Most loudness circuits are wired into the volume control so that as the volume is raised the loudness function tapers off. The problem is that people don't all hear the same, the Fletcher-Munsen curves developed in the 1930s were only a model of what people hear, on average but no one' hearing is perfectly average.

At really low listening levels with speakers, or headphones, the sound you hear can benefit from some bass boost, so the loudness control might be worth a try. Ideally, by the time the volume control is half-way up there should be little if any difference in what you hear regardless of whether the loudness switch is engaged but many manufacturers choose to leave the loudness function engaged for far too loud acoustic levels, so the bass really gets pumped up even when the music is already loud enough not to need this artificial boost.

Because the loudness function is wired into the volume control on most units and when using most headphones the volume rarely is turned up as high as when listening to speakers, the gradual tailoring off of the loudness function will not work as designed with headphones.

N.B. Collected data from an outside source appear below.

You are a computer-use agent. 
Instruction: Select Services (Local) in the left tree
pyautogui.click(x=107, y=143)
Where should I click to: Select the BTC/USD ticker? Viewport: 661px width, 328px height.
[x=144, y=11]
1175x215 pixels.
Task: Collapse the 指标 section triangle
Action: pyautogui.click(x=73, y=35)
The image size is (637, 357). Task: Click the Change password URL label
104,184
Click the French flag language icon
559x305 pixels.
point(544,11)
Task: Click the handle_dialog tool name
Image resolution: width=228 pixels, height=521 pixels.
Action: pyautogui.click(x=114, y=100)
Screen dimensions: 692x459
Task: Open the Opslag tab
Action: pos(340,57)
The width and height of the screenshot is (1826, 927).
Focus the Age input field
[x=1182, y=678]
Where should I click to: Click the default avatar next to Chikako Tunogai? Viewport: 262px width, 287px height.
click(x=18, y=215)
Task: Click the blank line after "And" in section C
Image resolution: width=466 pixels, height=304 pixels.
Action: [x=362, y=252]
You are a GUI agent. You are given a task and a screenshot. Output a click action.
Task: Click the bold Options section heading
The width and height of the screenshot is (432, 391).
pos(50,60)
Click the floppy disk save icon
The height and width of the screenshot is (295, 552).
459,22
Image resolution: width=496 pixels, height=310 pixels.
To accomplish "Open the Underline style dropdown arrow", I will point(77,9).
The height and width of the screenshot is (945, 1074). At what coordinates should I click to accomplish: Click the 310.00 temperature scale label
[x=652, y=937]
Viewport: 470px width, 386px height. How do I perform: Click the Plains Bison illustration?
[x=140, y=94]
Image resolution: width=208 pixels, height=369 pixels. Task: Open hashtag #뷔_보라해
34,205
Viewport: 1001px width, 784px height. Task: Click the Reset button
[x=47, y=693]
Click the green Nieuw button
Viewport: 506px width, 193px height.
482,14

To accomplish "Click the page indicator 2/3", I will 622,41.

In the late 1970s Yahama had a line of receivers and integrated amplifiers with a very well designed loudness control. Instead of a switch, there was a rotary control. To use this control, first you set your volume control to where it would be when you normally listened to music. Then you adjusted the loudness contour until the bass, midrange, and treble of the music you heard was well balanced to your ear. This loudness control worked pretty well. It is really too bad no one offers such a control today.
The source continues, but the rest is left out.